Wednesday, January 20, 2010

The Savage Screening

A real pleasure to see my first feature, SAVAGE ISLAND,  screened last night.

It's been almost a decade since we ventured into the freezing November rains to shoot our micro-epic.  I'd forgotten all that we'd achieved.  The movie played great.  Better than I've ever seen it play, quite possibly because I was too insecure or uptight to notice what worked about it before.

When I finish a film, all I tend to be aware of are the imperfections, the places we fell short.  Maybe it takes a decade to get away from all that.  This time, I saw strong performances, an unstoppable story, a rich script...  Sounds a little self-congratulatory, I know, but I couldn't see all that before.

You've heard of the Hero's Journey, perhaps you've heard of the Writer's Journey (a fantastic book by Chris Vogler), sometimes I like to talk about the Filmmaker's Journey.

There's a psychological journey every filmmaker goes through with their movie, I've seen it again and again when DPing or handling post or just being in contact with my indie filmmaker colleagues.  I've noticed it going on within myself (but harder to see there) when working on my own movies.

It doesn't matter if you're doing a short, a documentary, a commercial, a music video, a psa, a corporate or a feature, the journey is there.  You will follow it.  However it does look different every time.

This is what it looks like:

(Stage of Process --> associated emotional state)

Concept --> elation.  We have a great idea, we love our idea.  It's the best idea ever.  We're going to make a fantastic movie.

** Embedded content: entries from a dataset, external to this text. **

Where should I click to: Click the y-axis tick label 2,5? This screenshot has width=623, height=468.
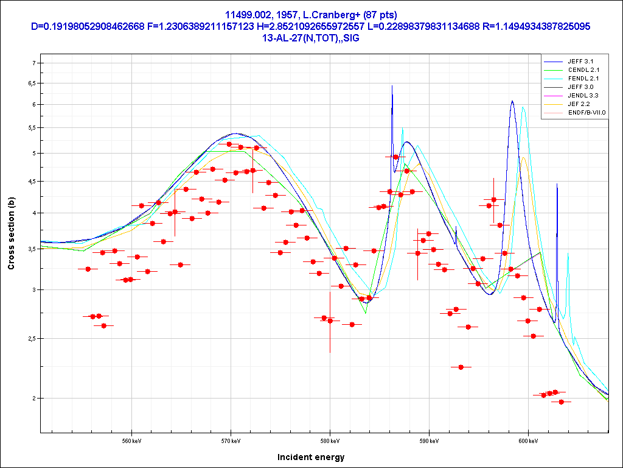point(31,338)
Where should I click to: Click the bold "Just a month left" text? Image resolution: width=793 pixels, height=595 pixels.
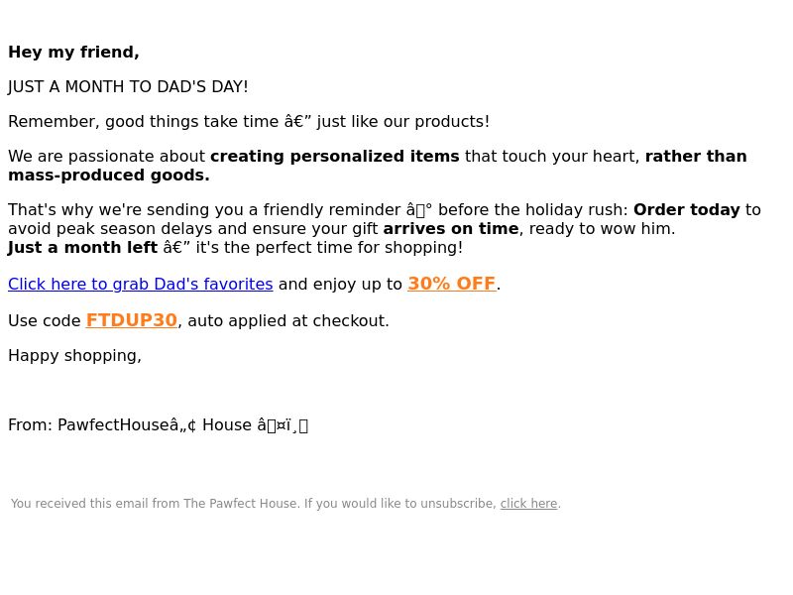83,247
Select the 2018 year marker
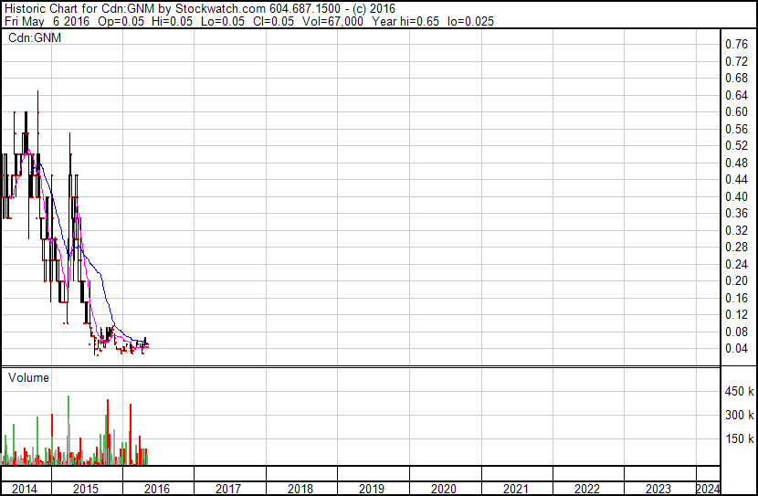 click(300, 489)
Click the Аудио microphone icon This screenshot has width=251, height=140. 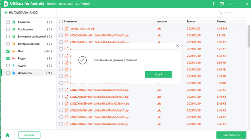(14, 66)
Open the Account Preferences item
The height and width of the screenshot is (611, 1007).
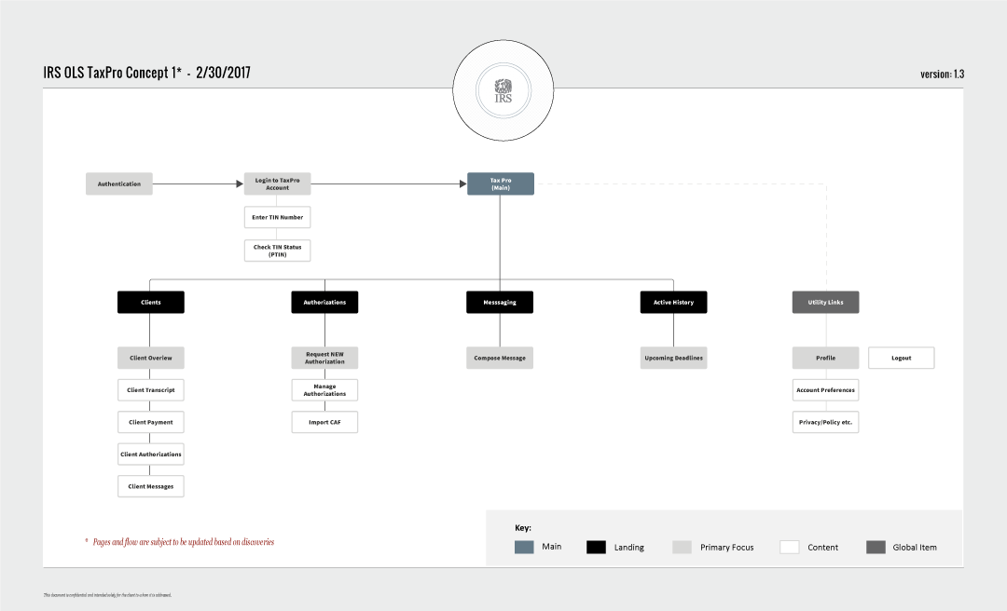[x=825, y=389]
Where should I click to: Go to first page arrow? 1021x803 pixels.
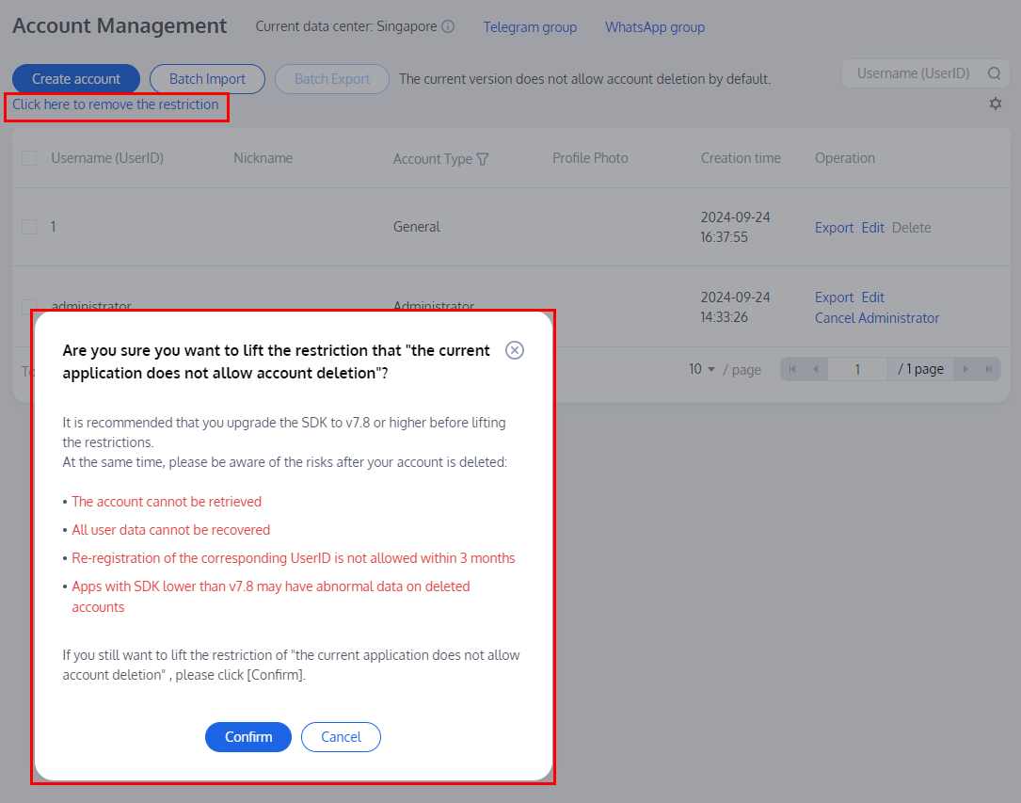click(792, 369)
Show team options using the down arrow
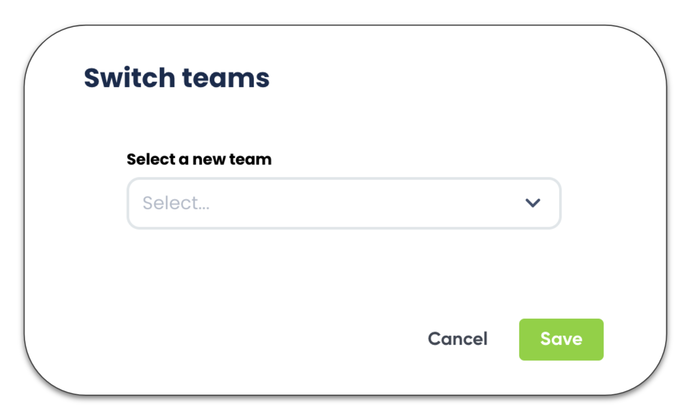Viewport: 687px width, 416px height. (532, 203)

Screenwriting --> determination.  We know our idea is great.  We've punched out our script.  It's a strong script, we're quite proud of it.  This is where most indies fail by the way, at the screenplay stage.  Frankly it's where most movies fail period.  More about this in a later post.

Financing --> more determination, tinged with desperation.  This phase can go lots of different ways, but let's talk about ultra-low budgets in particular since that's what SAVAGE ISLAND is.  Generally, the money in these situations is rather easy to get.  It's within the filmmaker's reach.  It may be her money, it may be his parent's or some other investor's money, credit cards, a reverse mortgage.  Whatever it is, it's easy to get, but you don't have enough of it.  And it hurts.

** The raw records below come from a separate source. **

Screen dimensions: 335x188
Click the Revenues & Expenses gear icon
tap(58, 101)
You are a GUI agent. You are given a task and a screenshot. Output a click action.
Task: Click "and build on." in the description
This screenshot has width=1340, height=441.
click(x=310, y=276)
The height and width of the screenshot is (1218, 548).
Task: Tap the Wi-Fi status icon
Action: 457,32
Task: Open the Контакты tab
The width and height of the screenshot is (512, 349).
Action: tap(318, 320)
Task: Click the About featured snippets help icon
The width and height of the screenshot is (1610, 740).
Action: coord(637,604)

Prep and Production --> excitement/terror.  You're a leader, a general.  You're building your team, new people joining every day.  Stuff is happening.  Truckloads of gear, schedules, call sheets, lists and lists.  Life is full and you're in charge (this is the exciting part), you're 100% responsible for everything (this is the terrifying part).  My nerves show up as stomach problems.

Post... Dailies --> joy/rage.  The footage looks either absolutely amazing or totally wrong.  There is no middle ground.  When it looks great, you're at the top of the world.  You have talent, genius, the movie is brilliant.  When it doesn't, you simmer and rage.  It's someone's fault, rarely yours.  Mostly though, like a newborn baby, the dailies are met with wonderment and delight.

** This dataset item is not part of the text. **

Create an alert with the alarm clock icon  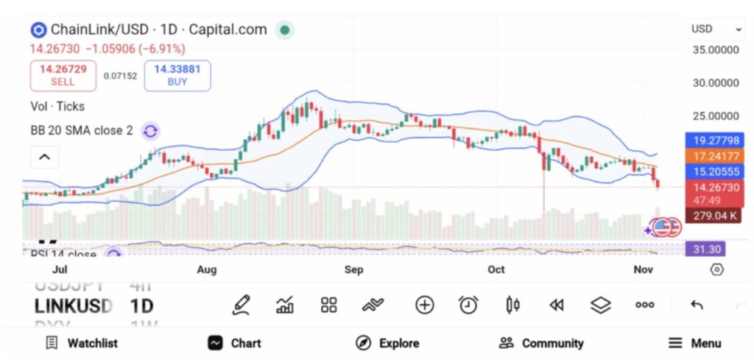pos(468,305)
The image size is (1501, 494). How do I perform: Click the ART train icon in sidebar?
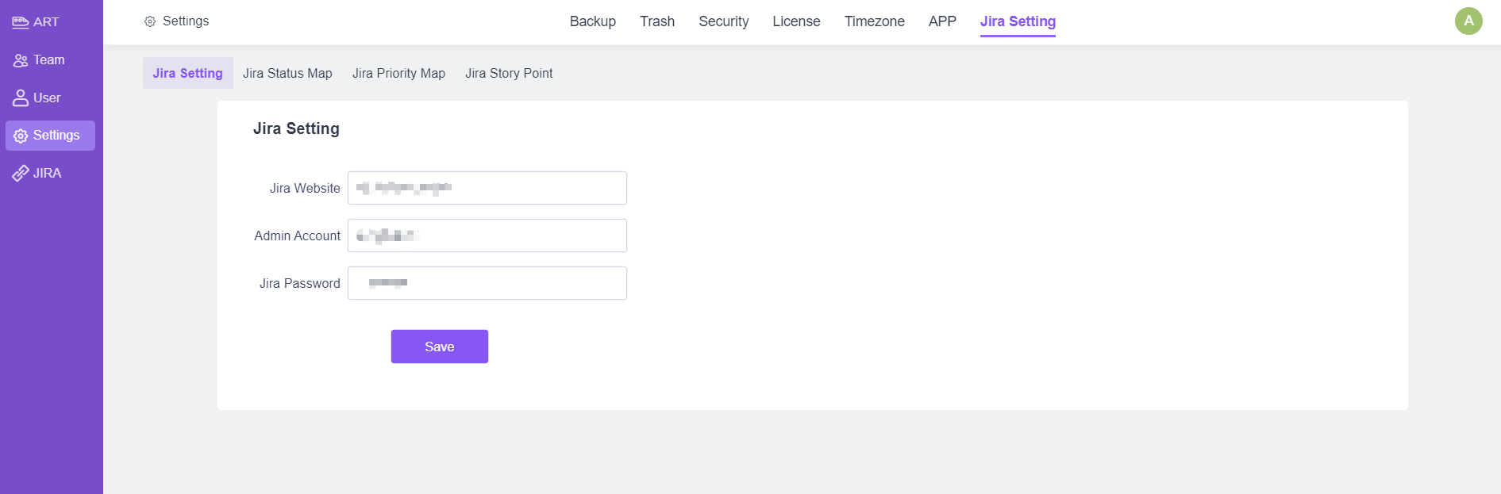pos(21,22)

Post... Rough Cut --> depression.  The assembly is generally bad news.  This is the worst the movie will ever look and man does it look bad.  Some people lose all hope here and give up.  Movies get lost here.  This is the proverbial belly of the whale.  The forty years in the desert.

Post... Fine Cut --> a hero emerges.  I know, I know, but that's how I think of it.  Basically you go into the room to wrestle with all the problems in the assembly.  You do battle with them.  And you hope to emerge, a victor, having vanquished the demons before you.  Really, the director's cut can be quite exciting, when you get that scene working, when you watch the sequence you're in come alive, you realize the movie may not be dead after all.  It's like the classic resurrection beat.

Post... the Polish --> pride and joy.  The movie just gets better and better as the color correction, the ambience and music and fx and ADR and mix and vfx and titles and stock all come in together.  It's a delicious time.

The emotional journey repeats itself every time we make a movie, I see other people go through it, each in their own way.  And the entire time, we're completely blind to how the movie actually plays to an audience.  It's so hard to tell, we're so consumed by our emotional journey, by our familiarity with what we're building, that by the time it's done, we have no idea what we've made anymore.

And I sit in the audience, blind to what we've wrought.

Took me ten years to see why people like the movie so much.